Areas of research[edit]
Several areas of specialized research in mathematical and theoretical biology [9][10][11][12][13] as well as
external links to related projects in various universities are concisely presented in the following
subsections, including also a large number of appropriate validating references from a list of several
thousands of published authors contributing to this field. Many of the included examples are
characterised by highly complex, nonlinear, and supercomplex mechanisms, as it is being
increasingly recognised that the result of such interactions may only be understood through a
combination of mathematical, logical, physical/chemical, molecular and computational models.
Evolutionary biology[edit]
Ecology and evolutionary biology have traditionally been the dominant fields of mathematical
biology.
Evolutionary biology has been the subject of extensive mathematical theorizing. The traditional
approach in this area, which includes complications from genetics, is population genetics. Most
population geneticists consider the appearance of new alleles by mutation, the appearance of
new genotypes by recombination, and changes in the frequencies of existing alleles and genotypes
at a small number of gene loci. When infinitesimal effects at a large number of gene loci are
considered, together with the assumption of linkage equilibrium or quasi-linkage equilibrium, one
derives quantitative genetics. Ronald Fisher made fundamental advances in statistics, such
as analysis of variance, via his work on quantitative genetics. Another important branch of population
genetics that led to the extensive development of coalescent theory is phylogenetics. Phylogenetics
is an area that deals with the reconstruction and analysis of phylogenetic (evolutionary) trees and
networks based on inherited characteristics[14] Traditional population genetic models deal with alleles
and genotypes, and are frequently stochastic.

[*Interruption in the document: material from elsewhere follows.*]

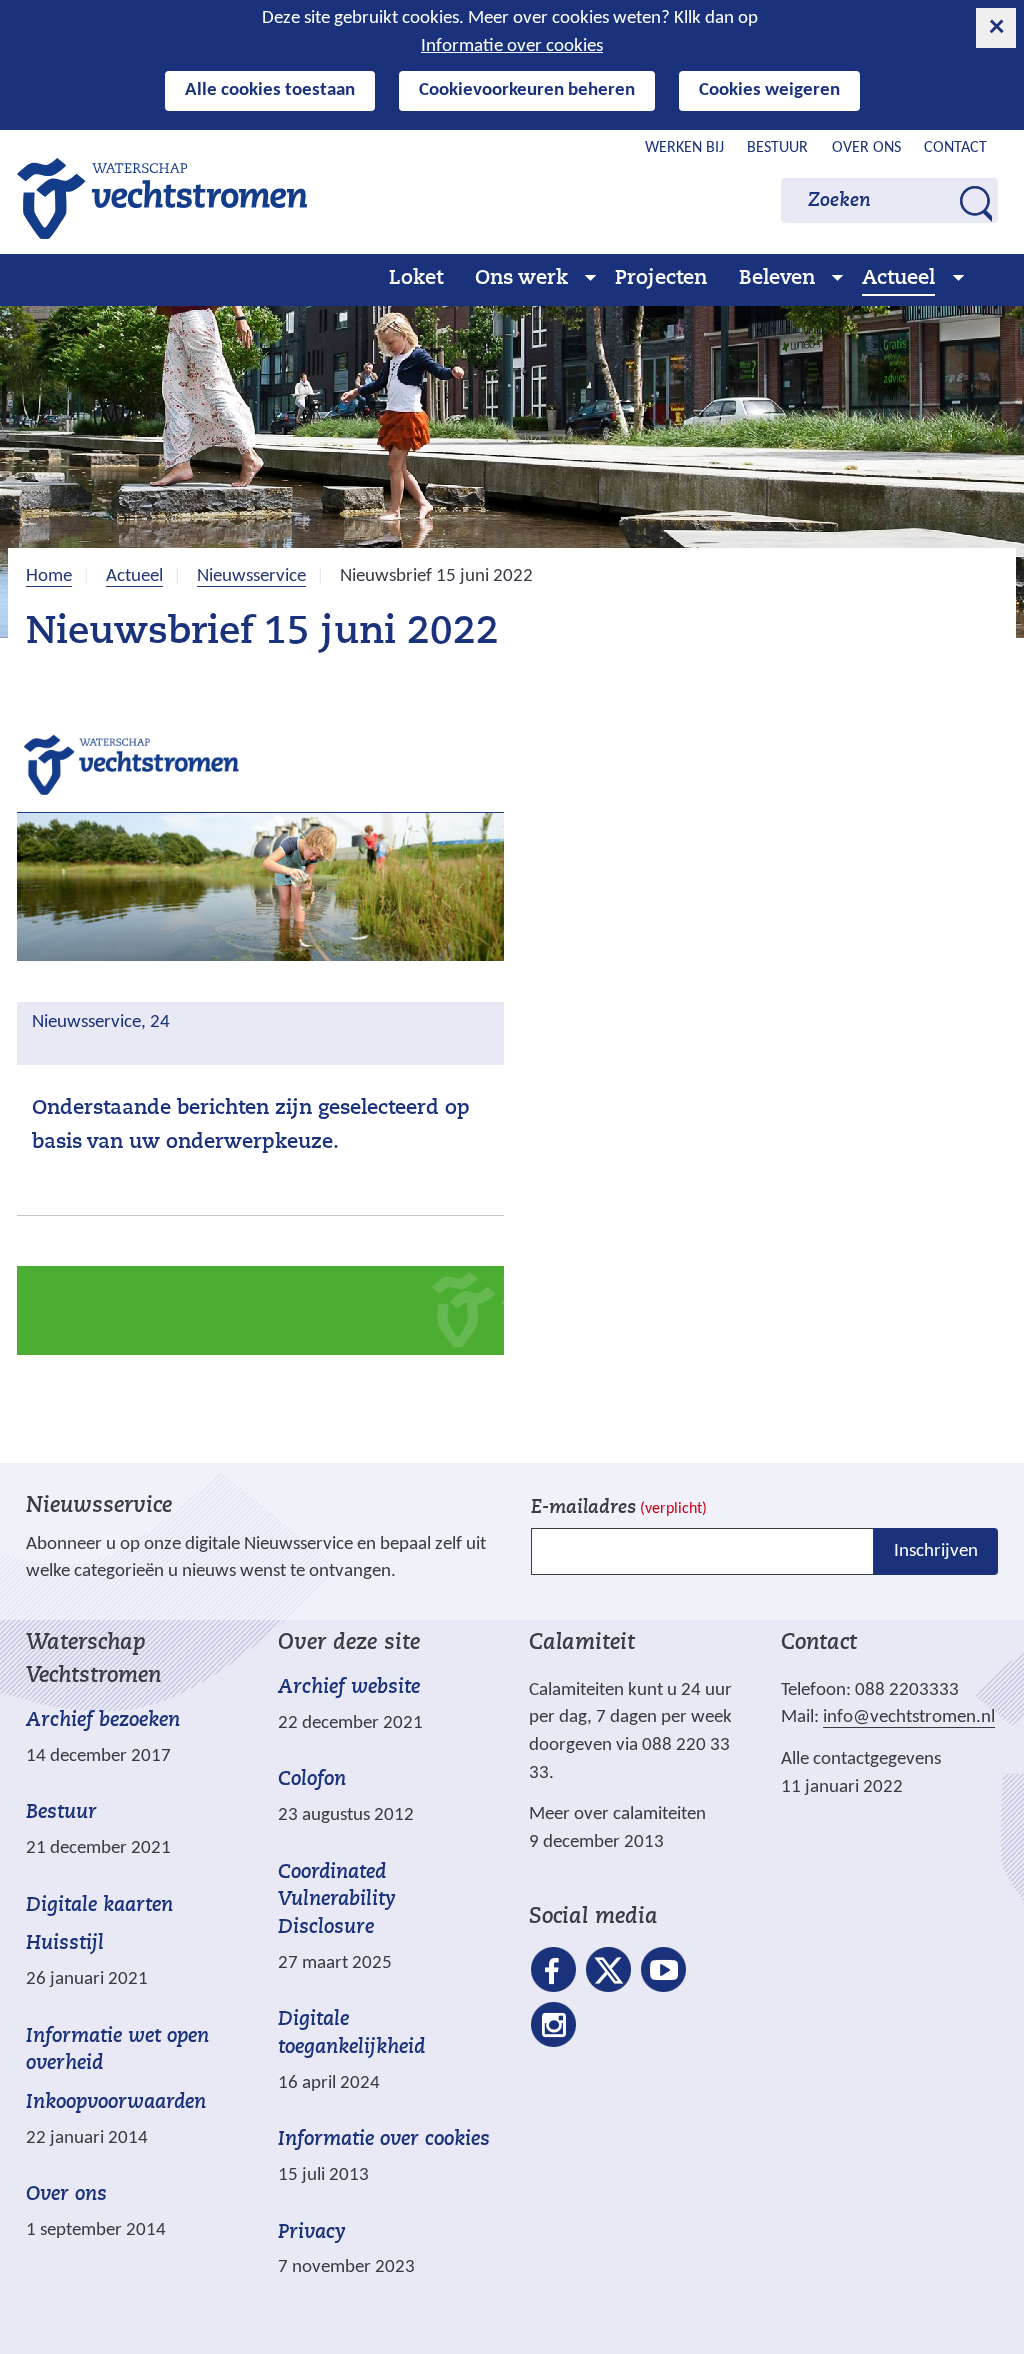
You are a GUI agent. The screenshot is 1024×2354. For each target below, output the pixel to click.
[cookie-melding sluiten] (996, 28)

Many population genetics models assume that population sizes are constant. Variable population
sizes, often in the absence of genetic variation, are treated by the field of population dynamics. Work
in this area dates back to the 19th century, and even as far as 1798 when Thomas
Malthus formulated the first principle of population dynamics, which later became known as
the Malthusian growth model. The Lotka–Volterra predator-prey equations are another famous
example. Population dynamics overlap with another active area of research in mathematical
biology: mathematical epidemiology, the study of infectious disease affecting populations. Various
models of the spread of infections have been proposed and analyzed, and provide important results
that may be applied to health policy decisions.
In evolutionary game theory, developed first by John Maynard Smith and George R. Price, selection
acts directly on inherited phenotypes, without genetic complications. This approach has been
mathematically refined to produce the field of adaptive dynamics.